By Howard Zinn, October 24, 2003

September 29, 2003.- It has become clear, very quickly, that Iraq is not a liberated country, but an occupied country.

We became familiar with the term "occupied country" during World War II. We talked of German-occupied France, German-occupied Europe. And after the war we spoke of Soviet-occupied Hungary, Czechoslovakia, and Eastern Europe. It was the Nazis, the Soviets, who occupied other countries. We liberated them from occupation.

Now we are the occupiers. True, we liberated Iraq from Saddam Hussein, but not from us. Just as in 1898 we liberated Cuba from Spain, but not from us.

Spanish tyranny was overthrown, but the United States established a military base in Cuba, as we are doing in Iraq. U.S. corporations moved in to Cuba, just as Bechtel and Halliburton and the oil corporations are moving into Iraq. The U.S. was deciding what kind of constitution Cuba would have, just as our government is now forming a constitution for Iraq.

Not a liberation.

An occupation

And it is an ugly occupation. On August 7, the NY Times reported that U.S. General Sanchez in Baghdad was worried about Iraqi reaction to the occupation. Iraqi leaders who were pro-American were giving him a message, as he put it: "When you take a father in front of his family and put a bag over his head and put him on the ground you have had a significant adverse effect on his dignity and respect in the eyes of his family." (That's very perceptive)

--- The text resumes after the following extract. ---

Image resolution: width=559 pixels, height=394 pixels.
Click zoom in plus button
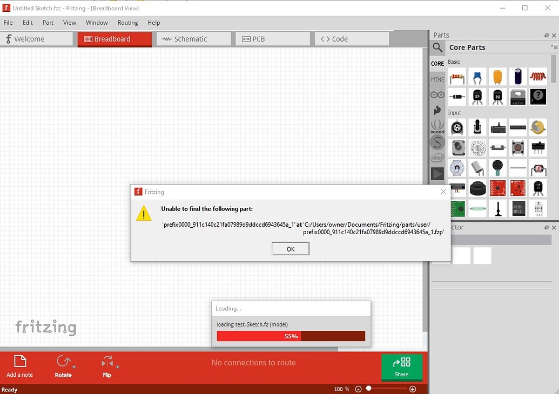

CBS News reported on July 19: "Amnesty International is looking into a number of cases of suspected torture in Iraq by American authorities. One such case involves Khraisan al-Aballi. Al-Aballi's house was razed by American soldiers, who came in shooting and arrested him and his 80-year old father. They shot and wounded his brother....

The three men were taken away...Khraisan says his interrogators stripped him naked and kept him awake for more than a week, either standing or on his knees, bound hand and foot, with a bag over his head. Khraisan said he told his captors 'I don't know what you want. I don't know what you want. I have nothing.'

'I asked them to kill me' says Khraisan. After eight days, they let him and his father go....U.S. officials did not respond to repeated requests to discuss the case....'We are in fact, carrying out our international obligations, which I'm satisfied we are doing,' said Paul Bremer, the U.S. administrator of Iraq.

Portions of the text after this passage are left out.